Non-profit Organizations as Developers and Drivers of Innovation: An Exploration of the Googly-eyed Garbage Gobbler
Summary
Within the innovation systems literature, non-profit organizations (NPOs) are known contributors to the spread of novel products and services. However, while non-profits as intermediaries have been thoroughly explored, non-profits as innovation developers have received less attention and what distinguishes them from other entrepreneurial actors has not been addressed. Therefore, this research takes an exploratory route by looking into an influential actor within the environmental water clean-up technology sector, the Waterfront Partnership of Baltimore (WPB), to answer the following question: How was WPB able to drive innovation within the environmental water clean-up technological sector, and what can we learn about NPOs’ innovation system strengthening potential in general?
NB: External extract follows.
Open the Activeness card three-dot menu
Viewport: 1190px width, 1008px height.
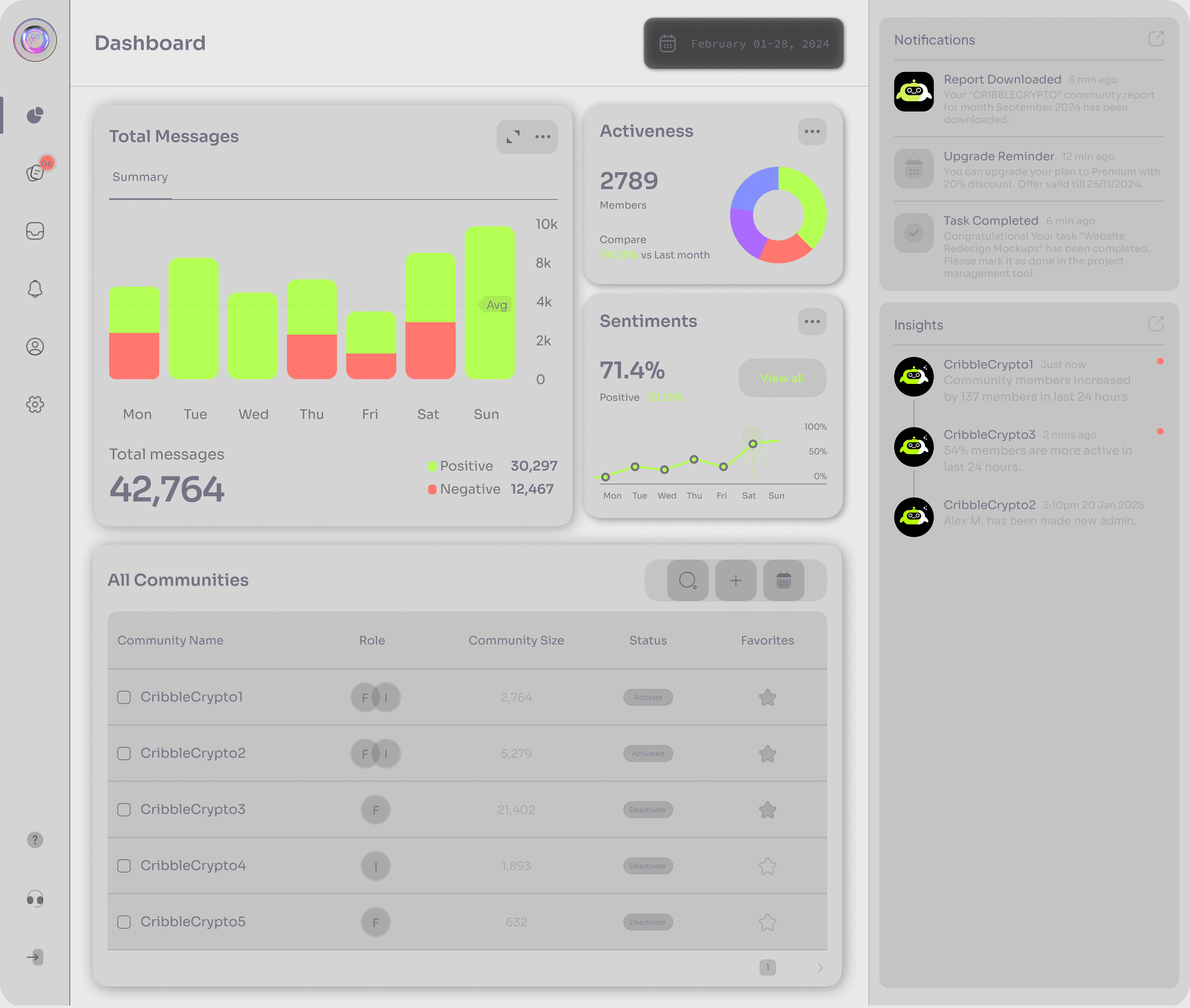[812, 132]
By conducting documentation reviews and interviews, this research was able to determine how WPB contributed to the strengthening of innovation system functions in ways that other actors within the same system could not. This research found that WPB was able to drive the system by (1) filling gaps left by public and private actors, (2) utilizing advantages available to NPOs, (3) exploiting synergies from NPO collaboration with for-profit actors and (4) solving the trash problem by simultaneously pushing the TrashWheel technology and investing in other approaches to reduce the need for this type of technology. From this research, a broader understanding of non-profit potential within innovation systems and NPO roles are explored. NPOs interested in innovation, or those organizations that wish to collaborate with a NPO, can better understand details such as: the gap in capabilities and interest left by other types of entrepreneurial actors, the financial tools and trust that can give NPOs an advantage, the benefits of a symbiotic relationship with a for-profit actor and how to pursue multiple approaches for solving meta-level problems.